Enunciado —
Transcreva, sem nenhuma alteração, o trecho do texto sobre as vítimas da fábrica de chumbo que vai de "Desafio Ambiental: Vítimas" até "do Direito Ambiental.".

Texto fornecido —

========

Desafio Ambiental: Vítimas de fábrica de chumbo acionam comissão de Direitos Humanos da OEA
Por Lenilde Pacheco
A poluição da água de uma forma que, até então, não havia sido vista em Hollywood, foi apresentada pelo diretor Steven Soderbergh no filme “Erin Brockovich – Uma Mulher de Talento” (2000), com Julia Roberts em uma icônica atuação que lhe valeu o Oscar de melhor atriz. Baseada em fatos reais, a obra tornou-se um clássico do Direito Ambiental.
O roteiro extraído de acontecimentos ocorridos na comunidade de Hinkley, na Califórnia, bem poderia ter saído de outro drama real semelhante e mais grave, vivido na pequena Santo Amaro da Purificação (80 Km de Salvador). Nesse caso, o impacto e a perplexidade de ver na telona a história da contaminação da água, atmosfera e solo daquele município do Recôncavo Baiano certamente levariam autoridades brasileiras a fazer valer decisões judiciais que condenaram a empresa Plumbum Mineração e Metalurgia, responsável pelo crime ambiental.
Com graves sequelas causadas pela contaminação e dificuldade de acesso a serviços médicos, as vítimas baianas não indenizadas recorreram, na semana passada, à Comissão Interamericana de Direitos Humanos, da Organização dos Estados Americanos (OEA) contra o Estado brasileiro. Essa ação teve o valioso empenho do Grupo de Pesquisa Historicidade do Estado, Direito e Direitos Humanos da Faculdade de Direito da Universidade Federal da Bahia (UFBA).

========

Os dados —
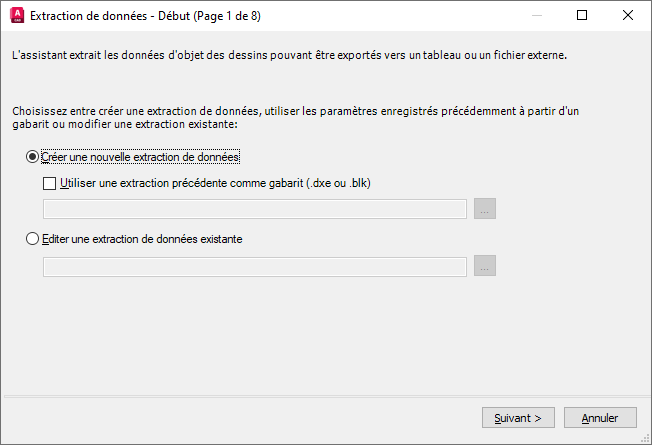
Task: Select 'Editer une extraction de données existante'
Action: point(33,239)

========

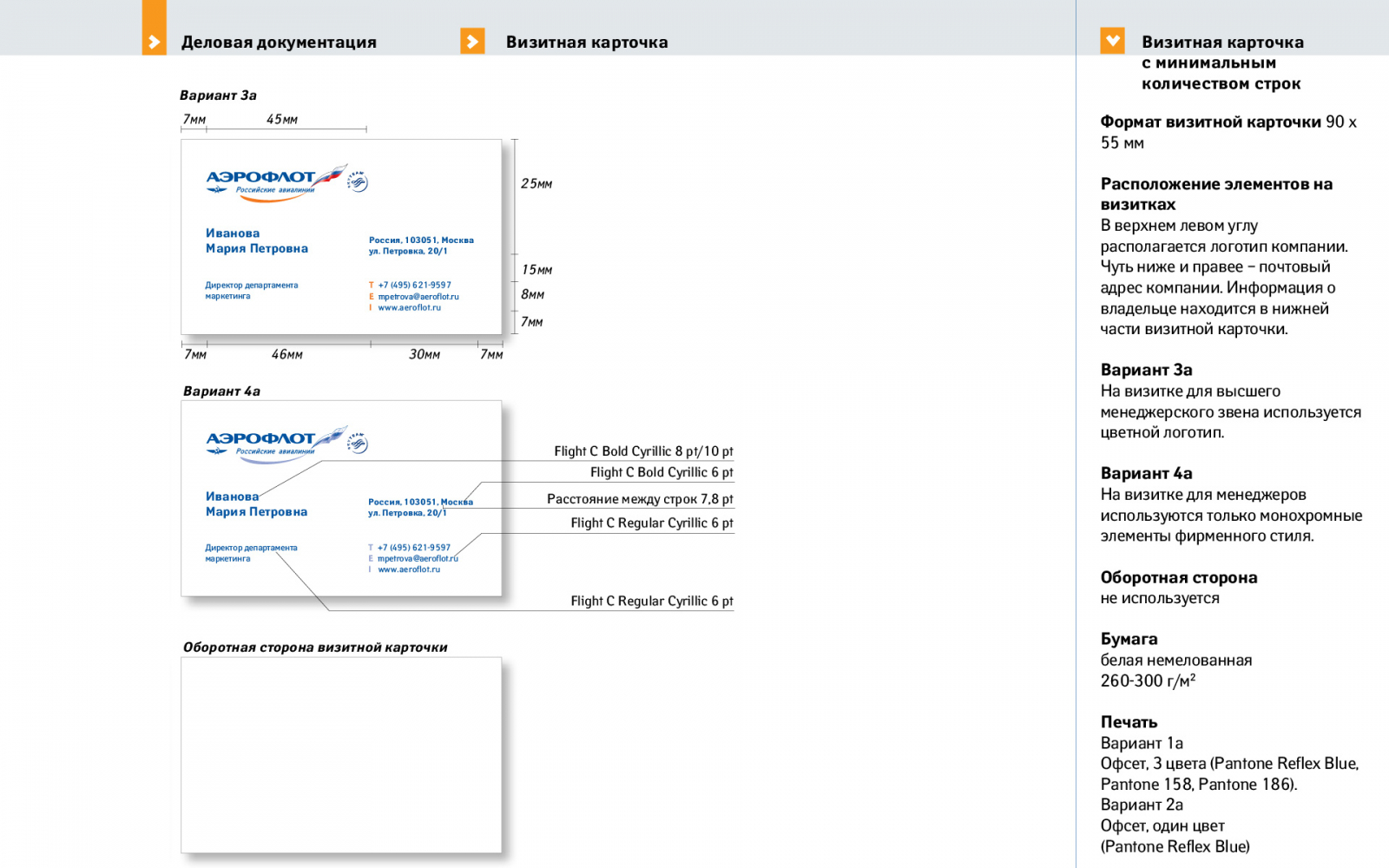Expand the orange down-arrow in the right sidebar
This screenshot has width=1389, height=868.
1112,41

========

Resposta do exercício —
Desafio Ambiental: Vítimas de fábrica de chumbo acionam comissão de Direitos Humanos da OEA
Por Lenilde Pacheco
A poluição da água de uma forma que, até então, não havia sido vista em Hollywood, foi apresentada pelo diretor Steven Soderbergh no filme “Erin Brockovich – Uma Mulher de Talento” (2000), com Julia Roberts em uma icônica atuação que lhe valeu o Oscar de melhor atriz. Baseada em fatos reais, a obra tornou-se um clássico do Direito Ambiental.